A esto se suman otros gestos de igual gravedad: acusaciones de “drogadictos” mediante gestos manifiestos dirigidas a colegas en plena jura, o la escena donde una diputada increpa violentamente casi patoterilmente a otra y obstaculiza la ceremonia. Este tipo de conductas no solo denigran la función legislativa, sino que profanan la propia Casa de la Democracia.

Al final del día, el Congreso es un ámbito donde deben convivir distintas visiones del país. La falta de respeto entre pares no es solo una cuestión de modales: es un síntoma del deterioro cultural y político, un modo de instalar la lógica del agravio en el corazón mismo del debate público.

Lo ocurrido tiene un impacto profundo en la percepción ciudadana. La política argentina atraviesa desde hace años un proceso de deslegitimación social, y los gestos observados durante la jura no hacen más que profundizar la distancia entre representantes y representados.

¿Qué percibe el ciudadano común cuando ve a sus legisladores convertir la jura en un escenario de consignas ajenas, peleas internas o gesticulaciones agresivas?

Percibe que la solemnidad del acto republicano se ha perdido, que el Congreso se ha convertido en un teatro de provocaciones y que la dirigencia está más concentrada en marcar posiciones simbólicas que en resolver los problemas reales del país.

La idea de “república bananera”, más allá de su carga retórica, expresa precisamente lo que vimos: la sensación de que las instituciones han sido vaciadas de contenido y convertidas en meros escenarios de disputa facciosa.
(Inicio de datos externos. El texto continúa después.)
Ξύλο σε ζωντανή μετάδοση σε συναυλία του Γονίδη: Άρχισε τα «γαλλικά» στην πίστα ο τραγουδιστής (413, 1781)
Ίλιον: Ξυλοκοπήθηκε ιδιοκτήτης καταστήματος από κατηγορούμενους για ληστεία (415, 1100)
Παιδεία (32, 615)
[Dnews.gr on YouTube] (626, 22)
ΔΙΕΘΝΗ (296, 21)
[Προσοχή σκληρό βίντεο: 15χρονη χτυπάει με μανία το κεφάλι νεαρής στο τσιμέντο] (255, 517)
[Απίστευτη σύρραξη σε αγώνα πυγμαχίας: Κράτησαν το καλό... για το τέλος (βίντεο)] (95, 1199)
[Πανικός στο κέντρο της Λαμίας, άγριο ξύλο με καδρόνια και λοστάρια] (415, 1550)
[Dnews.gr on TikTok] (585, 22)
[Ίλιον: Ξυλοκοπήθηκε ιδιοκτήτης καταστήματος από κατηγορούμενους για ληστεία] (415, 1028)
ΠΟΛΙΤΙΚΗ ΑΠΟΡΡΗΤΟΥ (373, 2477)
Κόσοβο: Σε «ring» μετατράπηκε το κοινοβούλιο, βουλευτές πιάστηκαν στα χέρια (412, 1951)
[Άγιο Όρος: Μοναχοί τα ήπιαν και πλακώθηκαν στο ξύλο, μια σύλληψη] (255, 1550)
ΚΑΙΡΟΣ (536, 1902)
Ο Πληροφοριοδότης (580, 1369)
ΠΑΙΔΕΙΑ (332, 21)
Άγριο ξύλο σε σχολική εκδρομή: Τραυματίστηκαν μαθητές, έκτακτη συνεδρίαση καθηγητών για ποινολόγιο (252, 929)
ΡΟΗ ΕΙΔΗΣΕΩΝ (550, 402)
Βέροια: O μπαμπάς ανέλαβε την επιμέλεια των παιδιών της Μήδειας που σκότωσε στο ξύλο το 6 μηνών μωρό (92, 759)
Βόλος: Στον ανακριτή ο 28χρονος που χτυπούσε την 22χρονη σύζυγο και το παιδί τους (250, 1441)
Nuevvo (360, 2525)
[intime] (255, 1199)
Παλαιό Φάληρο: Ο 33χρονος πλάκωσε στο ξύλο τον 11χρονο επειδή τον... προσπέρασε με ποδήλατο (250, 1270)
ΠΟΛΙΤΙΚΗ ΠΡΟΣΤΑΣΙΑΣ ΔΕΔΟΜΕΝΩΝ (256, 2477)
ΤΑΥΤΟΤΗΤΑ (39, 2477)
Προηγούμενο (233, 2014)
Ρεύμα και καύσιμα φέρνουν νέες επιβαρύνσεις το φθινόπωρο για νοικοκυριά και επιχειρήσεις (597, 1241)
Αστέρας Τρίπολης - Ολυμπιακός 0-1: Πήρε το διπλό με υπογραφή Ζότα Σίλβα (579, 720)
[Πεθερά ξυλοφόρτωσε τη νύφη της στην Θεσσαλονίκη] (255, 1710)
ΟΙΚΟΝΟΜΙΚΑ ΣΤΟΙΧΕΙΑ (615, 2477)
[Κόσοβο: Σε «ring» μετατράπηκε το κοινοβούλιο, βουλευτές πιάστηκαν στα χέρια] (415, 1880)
Si la representación política pierde decoro, pierde autoridad moral; y si pierde autoridad moral, pierde capacidad para conducir al país por caminos institucionales sólidos.

El espectáculo ofrecido en la jura de algunos diputados no es un hecho aislado, sino un síntoma de la crisis ética que atraviesa la política argentina.

La solución no surgirá de un cambio reglamentario ni de una sanción aislada, sino de una discusión profunda sobre qué significa ejercer la representación pública.

Para recuperar la confianza ciudadana, el Parlamento debe volver a ser un espacio donde la solemnidad de sus actos se respete, los legisladores pongan la República por encima de sus identidades partidarias, se destierre la apología simbólica de la corrupción, la crítica sea firme pero respetuosa, y la ética pública sea una guía, no un obstáculo.

La jura de un diputado es un compromiso con la Nación, no un escenario para consignas individuales ni para agresiones. Restaurar esa comprensión esencial es uno de los desafíos más urgentes de nuestra democracia.